For completeness, recursion has it's own ladder

* PUSH,POP,JMP

* function call

* recursion schemes[3]

Side note: recursion schemes have an enormous hurdle to adoption in that mathematicians got there first and the naming are so off putting that no one will take you serious if you bring up even simple schemes like anamorphism and catamorphism. Folks would rather accept a FactoryFactoryFactory over a futumorphism.

1. https://en.wikipedia.org/wiki/Rule_of_least_power

2. The other side of this coin is, "Why would they teach me a bad way of doing something?"

3. https://github.com/passy/awesome-recursion-schemes


Viewing loops as a stronger GOTO is a really interesting perspective which makes sense to me, thanks for the insight.


I see them as a restricted (so, less powerful than a goto). That’s why they are better. Perhaps that’s what you meant when you said “stronger”


Aren’t loops just wrappers around goto and if statements?

The claim is that by expressing programs in terms of these array primitives, you (a) can have those primitives be super optimised and (b) better see what the program is actually about without worrying too much about eg what names to give all the loop counters, all the other intermediate state associated with iteration, etc.


Most platforms make some kind of loop into a primitive, but in Common Lisp

  (dotimes (i 10)
    (print i))
is just a predefined macro that might expand into primitives like

  (BLOCK NIL
    (LET ((I 0))
      (TAGBODY
        #:LOOP-2867
        (IF (>= I 10)
          (GO #:END-2868))
        (PRINT I)
        (PSETQ I (1+ I))
        (GO #:LOOP-2867)
        #:END-2868
        (RETURN-FROM NIL (PROGN NIL)))))


Loops themselves can be considered just convenient wrappers around goto. The point is to restrict the variety (structured programming) and make spaghetti unreadable code less likely.

Using higher-order functions instead of loops is similar e.g. loops:

    # input_ =  "1,2,3"
    numbers = (int(d) for d in input_.split(","))
    product = 1
    for n in numbers:
        product *= n
can be replaced:

    numbers = map(int, input_.split(","))
    product  = reduce(mul, numbers, 1)


Sure, and C is a convenience wrapper around assembly and assembly is a convenience wrapper around toggling octal codes on your front panel and punching in octal code is a convenience wrapper around rewiring vacuum tubes and relays and that's a convenience wrapper around mechanical cogs and that's a convenience wrapper around an abacus.

But it's a different paradigm than procedural programming and embracing it might lead to a different mind set.


Lol. IMO the difference between an C and Assembly (as between vacuum tubes and the abacus) is really a difference in power, since it allows the same program to be implemented on different architechtures.
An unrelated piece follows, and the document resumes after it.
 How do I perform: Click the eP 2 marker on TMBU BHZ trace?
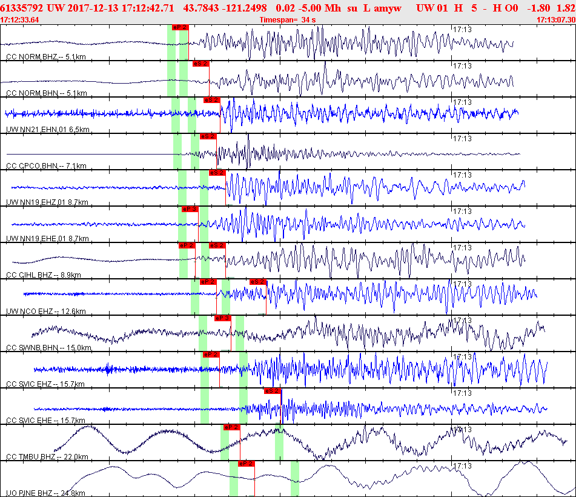pos(231,427)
It's only fair to start calling things convenience wrappers once you get past C. And often enough, an abstraction aimed at convenience leads to a reduction in expressive power.
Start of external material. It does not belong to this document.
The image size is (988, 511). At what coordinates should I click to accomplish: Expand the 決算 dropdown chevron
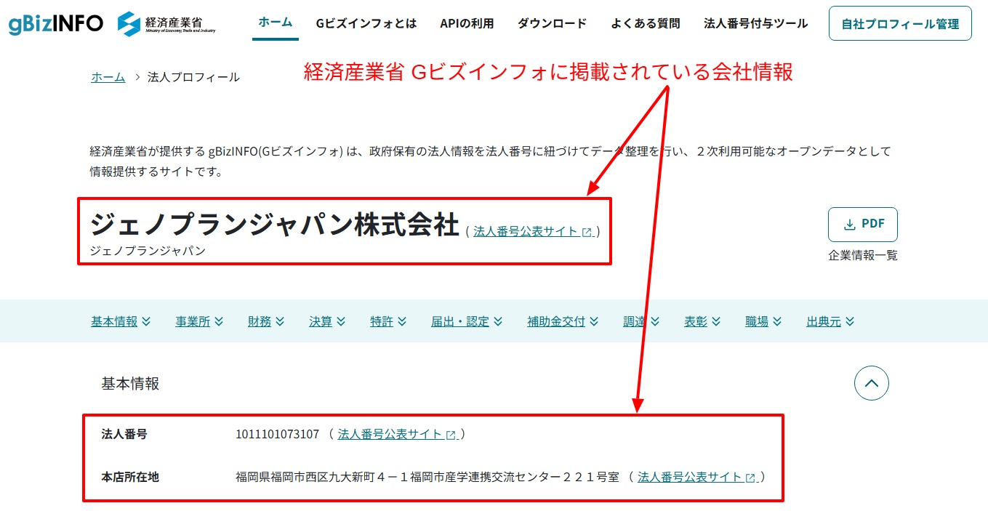pyautogui.click(x=341, y=321)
Loops (Eg: in C) are a much “wilder” construct — something special could happen for i=17 or successive iterations might overwrite values, etc. more restrictive “tamer” versions help programmers & computers reason about the code.


When loopless constructs are a design principle of a language, they become much more than just a convenience wrapper.


each is a necessary evil of K. It can often be avoided by more thoughtful use of vectors.